There are two contrasting images of the future as we move towards an increasingly connected and digital world. One is a world of freedom and choice, in which the customer comes first and the priority of every business is to ensure their engagement and delight. The other is a dystopian nightmare in which faceless systems deliver substandard products and services to disempowered individuals. The bright future is what the tech industry likes to promise us, its dark twin is what many of us fear we are being led towards.
As government itself moves towards a digital future, it can either help or hinder one or other of these outcomes. In the best-case scenario, government-as-platform will, in the words of David Gee, CMO of subscription platform Zuora, engage citizens as empowered subscribers with “access to a range of new opportunities to learn and engage.” In the worst case, it will merely compound the misery wrought by remote corporations.
An era of data capitalism
Some may argue that the market will ultimately find the right equilibrium, but the market is itself a faceless mechanism, one that allows concentrations of power to accumulate if left to its own devices.
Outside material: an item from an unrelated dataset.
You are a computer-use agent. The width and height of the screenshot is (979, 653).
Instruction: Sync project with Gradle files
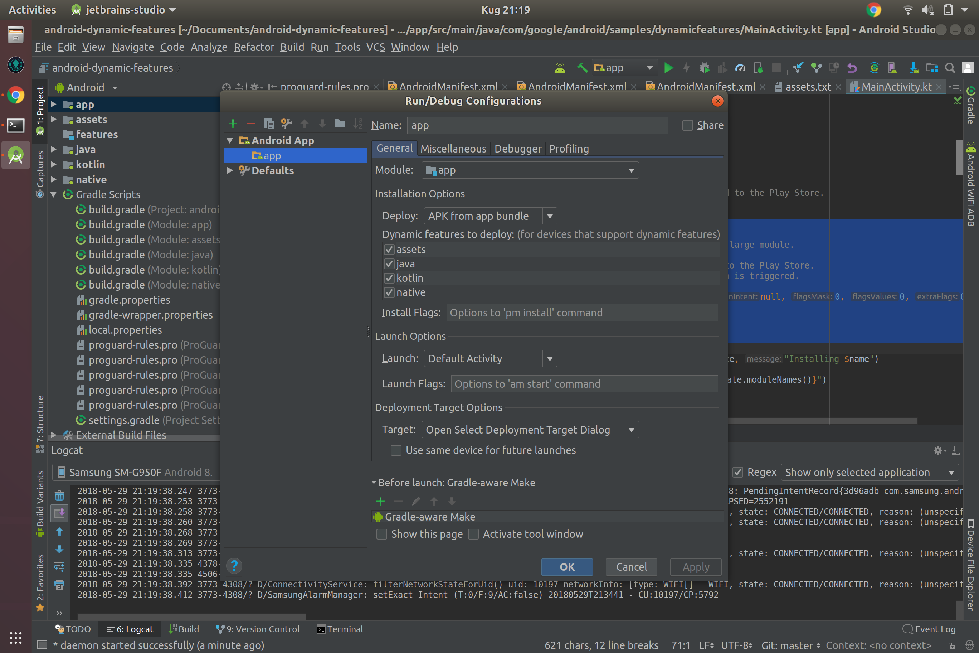click(874, 67)

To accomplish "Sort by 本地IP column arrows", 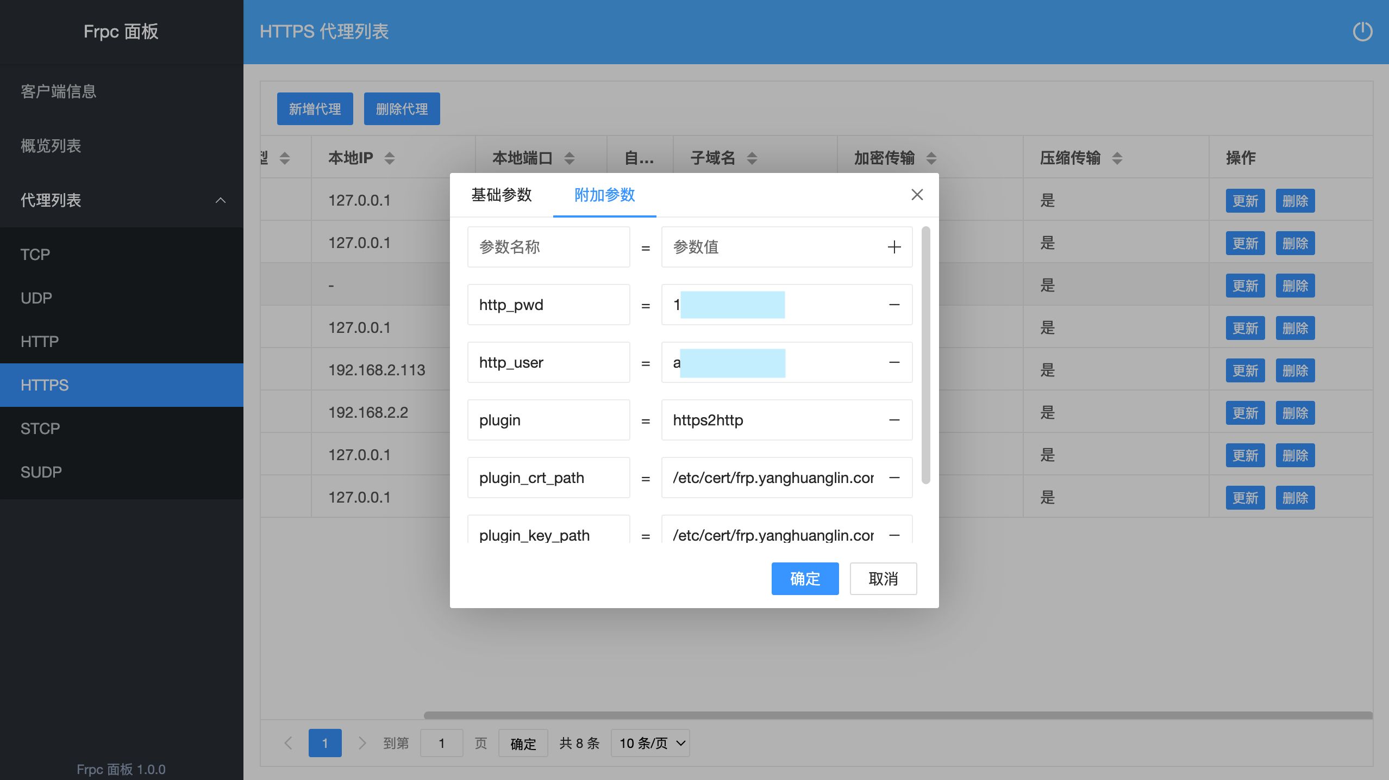I will pyautogui.click(x=389, y=158).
In a digital economy, we enter an era of data capitalism, when accumulations of data have put concentrated market power in the hands of the largest players. Today, the likes of Google, Amazon, Facebook and Apple have already built up vast stores of data, often long before its value was fully realized. Despite its importance, the pivotal role of data capitalism in steering us towards either utopia or dystopia is still barely recognized.
As with all markets, people can only be sure of avoiding negative outcomes through a combination of consumer activism and government regulation. But can government be trusted to represent the individual consumer and act on our behalf? That can only happen if we as citizens are concerned enough to make it a priority for government.
Our worst fears of what might go wrong are borne out by the experiences we already suffer in the real world. The digital economy provides unprecedented choice and convenience when it works well, but when something goes wrong, its systems often become suddenly unresponsive. The pages of diginomica have recorded rants-a-plenty at such examples over the past few years. Social media and other digital engagement mechanisms give consumers some power to push back, but with no guarantee of success.
This is where government regulation should step in, giving consumers legal rights of redress that bolster their leverage in the power equation against mighty, data-rich corporations. But if government itself is unresponsive and disengaged, it can’t be much of an ally for the disempowered citizen.
Digital government horror stories
How organizations treat their clients isn’t solely a matter of how digitally sophisticated their operations have become. The technology is a means to an end, and if the organization has no commitment or culture of putting its clients first, its processes won’t either. This is a truism that predates the digital era, but which takes on greater significance once automation becomes rife, and every avenue of redress is administered by algorithm.
Against the positive examples of digital government must be placed some of the horror stories. In the UK, harrowing testimony has come to light as the British government rolls out its new Universal Credit scheme of integrated social welfare payments. This online system has left many claimants in dire straits, without money to feed themselves or their children, due to poor change management and administrative delays. One government MP was reduced to tears in a Parliamentary debate on the hardship caused by the scheme’s flaws.
It’s one thing when Amazon lets you down on a delivery. When the government delays the payments you need to feed and house your family, that’s a whole other level of dereliction. If we’re outraged when we learn of private corporations treating their customers with disrespect, then neither should we accept government agencies treating citizens so shabbily.
Yet the public sector’s track record in delivering citizen delight is hardly reassuring. In the link I mentioned earlier, David Gee describes his experience of US agencies:
Right now, virtually every single one of my interactions with my state and federal government is miserable: going to the DMV, paying my taxes, attempting to decipher my PG&E bill, dealing with CalTrans and road tolls. These are mindless obstacles, not simple, intuitive touch points that should either give me relevant information or disappear altogether.
The problem is that government mostly emulates the product-centric or process-centric approaches to systems design that are still prevalent in large, traditional businesses. Such systems are prone to see the recipient of goods or services as a passive consumer at the end of single transaction rather than an actively engaged participant in an ongoing relationship.
Like any private sector organization with this legacy of operating in a pre-digital age, public bodies find it hard to digitally transform. With some rare exceptions, the public sector typically lacks the digital skills, mindset and funding to enable the kind of customer-centric relationships with engaged and empowered subscribers that the best digital-native businesses pride themselves on.
Digital transformation in government thus lags behind the state-of-the-art in the private sector. The result when citizens look for digital solutions from government is that they are often disappointed with what’s on offer. This leads to further dissatisfaction and distrust, which is not helpful when government and its agencies are the citizen’s ultimate backstop against over-powerful digital corporations.
Making digital government accessible and responsive to every citizen thus has to be a priority for society. It’s in all our interests for government to become a standard-bearer for digital excellence, ensuring universal access to its services that will engage and delight citizens. Only then can government become a trusted partner in the vital mission of ensuring that the era of data capitalism delivers a bright, digital future for all.